創業家の持ち分はスクイーズアウトによって強制的に買い取られるものの、資本関係がなくなった後も会社への影響力は残りうる。なぜKKRではなくベインを支持していたのか、真意を測りかねたままの非公開化には一抹の不安がよぎる。

問われる企業買収指針との整合性

ベインが非公開化にこぎ着けた場合は、手続きの正当性が問われる。進行中のTOBに対抗提案を仕掛ける事例は珍しくないが、ベインの場合は正式な提案ではなく、本当にTOBに踏み切るかは不確定な「予告」にとどまる。

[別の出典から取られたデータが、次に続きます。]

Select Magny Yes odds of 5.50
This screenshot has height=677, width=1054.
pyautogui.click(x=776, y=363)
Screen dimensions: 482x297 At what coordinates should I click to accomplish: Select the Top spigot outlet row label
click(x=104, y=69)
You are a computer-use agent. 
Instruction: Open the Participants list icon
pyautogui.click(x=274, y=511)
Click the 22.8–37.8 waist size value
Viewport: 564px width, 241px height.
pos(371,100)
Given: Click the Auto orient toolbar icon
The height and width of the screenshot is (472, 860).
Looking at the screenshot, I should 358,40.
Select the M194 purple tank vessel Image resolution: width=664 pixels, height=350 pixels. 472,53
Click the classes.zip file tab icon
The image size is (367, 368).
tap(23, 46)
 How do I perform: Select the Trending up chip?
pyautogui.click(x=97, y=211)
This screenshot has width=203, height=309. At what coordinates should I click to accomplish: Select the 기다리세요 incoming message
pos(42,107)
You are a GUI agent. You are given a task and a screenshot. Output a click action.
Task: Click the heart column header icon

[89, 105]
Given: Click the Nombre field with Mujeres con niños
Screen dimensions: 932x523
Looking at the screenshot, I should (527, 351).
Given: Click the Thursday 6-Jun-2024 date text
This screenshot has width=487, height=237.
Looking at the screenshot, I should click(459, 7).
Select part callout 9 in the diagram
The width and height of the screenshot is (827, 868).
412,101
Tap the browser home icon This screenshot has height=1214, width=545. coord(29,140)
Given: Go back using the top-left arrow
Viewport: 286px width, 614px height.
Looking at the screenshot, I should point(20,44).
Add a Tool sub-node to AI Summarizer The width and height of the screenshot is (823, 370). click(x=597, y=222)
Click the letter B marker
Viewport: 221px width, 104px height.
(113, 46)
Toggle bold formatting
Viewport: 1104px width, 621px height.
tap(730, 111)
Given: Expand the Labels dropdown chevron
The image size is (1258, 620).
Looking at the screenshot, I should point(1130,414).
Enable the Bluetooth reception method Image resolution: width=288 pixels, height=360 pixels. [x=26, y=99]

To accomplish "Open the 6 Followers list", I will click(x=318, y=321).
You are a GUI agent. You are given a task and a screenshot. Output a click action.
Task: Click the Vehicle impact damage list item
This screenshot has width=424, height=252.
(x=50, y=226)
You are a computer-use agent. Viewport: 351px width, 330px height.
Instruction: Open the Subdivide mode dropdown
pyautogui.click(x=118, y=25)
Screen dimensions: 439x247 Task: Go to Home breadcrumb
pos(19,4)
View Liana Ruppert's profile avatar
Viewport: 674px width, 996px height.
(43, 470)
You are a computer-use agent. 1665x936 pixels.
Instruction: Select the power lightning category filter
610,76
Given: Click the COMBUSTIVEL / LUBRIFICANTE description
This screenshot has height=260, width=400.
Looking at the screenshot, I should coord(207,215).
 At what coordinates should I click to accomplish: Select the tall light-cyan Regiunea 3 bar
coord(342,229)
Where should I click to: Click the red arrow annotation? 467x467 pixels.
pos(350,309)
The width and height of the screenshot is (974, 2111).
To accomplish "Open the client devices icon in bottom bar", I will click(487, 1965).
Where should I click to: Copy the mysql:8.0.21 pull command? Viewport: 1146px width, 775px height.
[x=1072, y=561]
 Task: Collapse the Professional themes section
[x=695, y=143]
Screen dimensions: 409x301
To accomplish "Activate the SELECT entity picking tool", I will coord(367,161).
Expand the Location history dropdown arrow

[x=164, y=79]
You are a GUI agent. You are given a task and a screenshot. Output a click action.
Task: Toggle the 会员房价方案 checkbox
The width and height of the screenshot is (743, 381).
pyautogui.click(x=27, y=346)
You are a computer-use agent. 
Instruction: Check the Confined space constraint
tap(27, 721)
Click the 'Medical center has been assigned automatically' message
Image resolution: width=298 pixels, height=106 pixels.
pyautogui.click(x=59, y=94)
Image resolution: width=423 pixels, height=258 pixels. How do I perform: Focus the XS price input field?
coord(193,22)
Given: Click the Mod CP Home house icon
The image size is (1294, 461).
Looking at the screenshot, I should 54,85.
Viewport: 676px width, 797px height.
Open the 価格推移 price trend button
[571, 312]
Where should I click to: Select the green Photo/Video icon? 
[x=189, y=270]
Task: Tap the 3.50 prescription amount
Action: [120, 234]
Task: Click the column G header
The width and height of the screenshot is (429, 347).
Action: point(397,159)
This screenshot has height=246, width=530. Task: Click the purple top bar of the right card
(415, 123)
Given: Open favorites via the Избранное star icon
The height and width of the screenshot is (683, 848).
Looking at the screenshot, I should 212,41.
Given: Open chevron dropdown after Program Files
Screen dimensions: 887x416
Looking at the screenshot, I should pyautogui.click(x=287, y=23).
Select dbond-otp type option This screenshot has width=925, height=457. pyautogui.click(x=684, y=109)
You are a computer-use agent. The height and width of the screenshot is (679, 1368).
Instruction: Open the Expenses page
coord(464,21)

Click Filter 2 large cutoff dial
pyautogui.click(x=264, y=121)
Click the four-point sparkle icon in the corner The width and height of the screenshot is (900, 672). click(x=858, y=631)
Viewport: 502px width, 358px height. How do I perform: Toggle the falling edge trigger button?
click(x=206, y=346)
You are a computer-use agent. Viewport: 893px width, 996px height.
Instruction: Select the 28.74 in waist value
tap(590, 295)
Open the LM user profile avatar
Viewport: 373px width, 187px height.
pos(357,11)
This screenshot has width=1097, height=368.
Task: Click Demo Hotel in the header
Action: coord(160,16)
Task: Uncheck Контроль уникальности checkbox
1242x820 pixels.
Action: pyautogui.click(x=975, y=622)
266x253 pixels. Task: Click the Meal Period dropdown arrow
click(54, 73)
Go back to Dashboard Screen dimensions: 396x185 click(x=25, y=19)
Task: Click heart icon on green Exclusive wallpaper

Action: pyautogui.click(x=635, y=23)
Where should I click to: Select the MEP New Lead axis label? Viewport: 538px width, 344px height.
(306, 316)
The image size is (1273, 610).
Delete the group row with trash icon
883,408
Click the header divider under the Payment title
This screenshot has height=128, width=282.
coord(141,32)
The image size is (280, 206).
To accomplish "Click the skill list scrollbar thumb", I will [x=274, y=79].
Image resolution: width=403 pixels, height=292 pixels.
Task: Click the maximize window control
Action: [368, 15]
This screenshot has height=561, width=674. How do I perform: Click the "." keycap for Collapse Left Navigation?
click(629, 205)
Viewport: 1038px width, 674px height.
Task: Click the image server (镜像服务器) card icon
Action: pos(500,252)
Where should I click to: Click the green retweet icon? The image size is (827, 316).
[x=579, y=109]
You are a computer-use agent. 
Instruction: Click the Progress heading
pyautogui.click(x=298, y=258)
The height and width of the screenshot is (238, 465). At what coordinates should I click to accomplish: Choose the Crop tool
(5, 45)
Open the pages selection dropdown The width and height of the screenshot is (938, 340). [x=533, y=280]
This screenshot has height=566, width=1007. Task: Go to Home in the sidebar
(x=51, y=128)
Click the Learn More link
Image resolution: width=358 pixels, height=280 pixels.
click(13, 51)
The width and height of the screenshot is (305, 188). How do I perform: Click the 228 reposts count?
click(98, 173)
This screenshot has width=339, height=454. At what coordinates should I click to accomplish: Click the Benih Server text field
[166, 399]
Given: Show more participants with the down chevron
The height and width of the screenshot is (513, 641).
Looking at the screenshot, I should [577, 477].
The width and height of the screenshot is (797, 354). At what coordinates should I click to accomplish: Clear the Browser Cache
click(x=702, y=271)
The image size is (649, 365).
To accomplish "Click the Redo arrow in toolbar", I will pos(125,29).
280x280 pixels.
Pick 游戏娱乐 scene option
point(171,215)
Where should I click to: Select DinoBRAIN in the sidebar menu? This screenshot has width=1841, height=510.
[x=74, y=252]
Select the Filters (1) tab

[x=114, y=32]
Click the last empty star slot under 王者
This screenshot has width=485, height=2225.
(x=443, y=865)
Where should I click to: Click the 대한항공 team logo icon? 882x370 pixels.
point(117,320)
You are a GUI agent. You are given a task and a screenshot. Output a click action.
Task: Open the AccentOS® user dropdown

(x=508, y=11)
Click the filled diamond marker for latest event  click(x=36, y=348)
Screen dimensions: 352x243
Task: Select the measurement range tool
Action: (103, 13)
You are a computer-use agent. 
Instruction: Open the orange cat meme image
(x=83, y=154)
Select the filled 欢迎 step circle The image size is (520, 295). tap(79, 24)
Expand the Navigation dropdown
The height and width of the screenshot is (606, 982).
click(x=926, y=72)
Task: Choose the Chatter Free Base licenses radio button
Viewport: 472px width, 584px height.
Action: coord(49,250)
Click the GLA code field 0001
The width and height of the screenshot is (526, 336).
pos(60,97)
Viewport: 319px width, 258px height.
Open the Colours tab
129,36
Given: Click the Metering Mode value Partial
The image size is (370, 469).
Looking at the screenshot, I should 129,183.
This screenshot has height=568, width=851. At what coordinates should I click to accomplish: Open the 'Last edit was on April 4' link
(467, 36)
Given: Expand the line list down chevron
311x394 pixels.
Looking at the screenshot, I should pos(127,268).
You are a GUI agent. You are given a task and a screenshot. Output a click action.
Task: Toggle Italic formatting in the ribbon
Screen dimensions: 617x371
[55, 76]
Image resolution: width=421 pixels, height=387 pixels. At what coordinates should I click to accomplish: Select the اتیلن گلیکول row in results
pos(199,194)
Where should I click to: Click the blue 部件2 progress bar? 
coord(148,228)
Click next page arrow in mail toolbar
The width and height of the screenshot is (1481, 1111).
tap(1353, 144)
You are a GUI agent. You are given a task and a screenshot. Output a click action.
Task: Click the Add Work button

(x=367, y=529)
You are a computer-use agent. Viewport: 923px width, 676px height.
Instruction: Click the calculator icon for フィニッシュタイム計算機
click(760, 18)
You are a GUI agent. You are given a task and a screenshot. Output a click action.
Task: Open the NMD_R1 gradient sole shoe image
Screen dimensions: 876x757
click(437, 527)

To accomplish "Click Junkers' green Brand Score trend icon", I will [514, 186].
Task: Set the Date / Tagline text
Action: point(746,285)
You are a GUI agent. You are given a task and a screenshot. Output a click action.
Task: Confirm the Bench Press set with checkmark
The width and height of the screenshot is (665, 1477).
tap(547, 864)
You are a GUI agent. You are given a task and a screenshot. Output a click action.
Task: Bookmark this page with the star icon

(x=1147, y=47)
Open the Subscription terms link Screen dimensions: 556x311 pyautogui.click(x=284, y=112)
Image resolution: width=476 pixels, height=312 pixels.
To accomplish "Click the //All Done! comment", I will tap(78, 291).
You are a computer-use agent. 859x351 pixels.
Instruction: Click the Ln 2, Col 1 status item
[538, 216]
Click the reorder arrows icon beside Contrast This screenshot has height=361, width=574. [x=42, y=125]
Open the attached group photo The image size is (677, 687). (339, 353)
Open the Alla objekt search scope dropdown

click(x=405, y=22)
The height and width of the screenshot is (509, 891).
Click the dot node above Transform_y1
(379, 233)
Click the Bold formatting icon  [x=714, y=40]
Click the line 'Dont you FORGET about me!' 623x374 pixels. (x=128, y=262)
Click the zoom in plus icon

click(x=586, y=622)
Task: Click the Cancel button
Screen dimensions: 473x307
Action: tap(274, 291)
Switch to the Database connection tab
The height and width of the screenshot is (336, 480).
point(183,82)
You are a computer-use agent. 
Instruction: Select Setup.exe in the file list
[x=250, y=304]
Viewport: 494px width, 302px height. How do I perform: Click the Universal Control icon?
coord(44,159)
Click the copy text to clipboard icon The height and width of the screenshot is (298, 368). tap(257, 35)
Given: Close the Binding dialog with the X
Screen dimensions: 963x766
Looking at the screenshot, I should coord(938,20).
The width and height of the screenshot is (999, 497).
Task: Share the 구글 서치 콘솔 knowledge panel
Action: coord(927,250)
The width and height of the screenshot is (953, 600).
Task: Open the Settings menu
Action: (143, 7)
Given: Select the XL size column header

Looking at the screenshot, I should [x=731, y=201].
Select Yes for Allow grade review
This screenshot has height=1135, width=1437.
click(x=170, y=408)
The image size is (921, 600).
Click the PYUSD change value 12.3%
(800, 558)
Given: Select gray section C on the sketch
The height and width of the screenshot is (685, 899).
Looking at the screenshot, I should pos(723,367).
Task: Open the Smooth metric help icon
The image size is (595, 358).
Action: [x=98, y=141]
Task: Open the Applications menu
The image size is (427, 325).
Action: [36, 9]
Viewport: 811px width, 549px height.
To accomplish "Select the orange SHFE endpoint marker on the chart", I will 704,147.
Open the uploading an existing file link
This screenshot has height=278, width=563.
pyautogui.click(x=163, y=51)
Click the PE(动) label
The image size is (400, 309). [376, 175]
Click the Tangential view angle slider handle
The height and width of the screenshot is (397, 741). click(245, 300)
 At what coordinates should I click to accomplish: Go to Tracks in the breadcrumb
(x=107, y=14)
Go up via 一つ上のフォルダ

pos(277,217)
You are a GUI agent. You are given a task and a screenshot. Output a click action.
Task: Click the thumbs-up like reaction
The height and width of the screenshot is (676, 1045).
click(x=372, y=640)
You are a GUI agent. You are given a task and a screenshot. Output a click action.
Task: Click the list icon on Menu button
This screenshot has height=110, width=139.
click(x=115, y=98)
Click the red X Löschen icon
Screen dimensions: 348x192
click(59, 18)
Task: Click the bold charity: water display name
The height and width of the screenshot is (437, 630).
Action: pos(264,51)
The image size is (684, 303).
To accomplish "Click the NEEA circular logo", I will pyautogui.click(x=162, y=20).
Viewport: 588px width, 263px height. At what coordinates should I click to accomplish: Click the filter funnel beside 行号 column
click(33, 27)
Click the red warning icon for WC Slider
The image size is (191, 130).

ベインの提案予告について、KKRは経済産業省が昨年8月に策定した「企業買収における行動指針」に抵触すると指摘する。同指針は合理的な根拠を欠いた予告を避けるよう求めており、ベインの手口はこれに当たるという言い分だ。

事情を知る関係者は「(ベインは)提案予告に先立って弁護士事務所とも擦り合わせ済みで、相場操縦には当たらないと考えているようだ」と指摘する。とはいえ、入札手続き終了後の乱入や、金融機関からの資金調達や資産査定が未了な段階での対抗提案をどこまで認めるべきか、企業買収をめぐる法整備の議論を呼びそうだ。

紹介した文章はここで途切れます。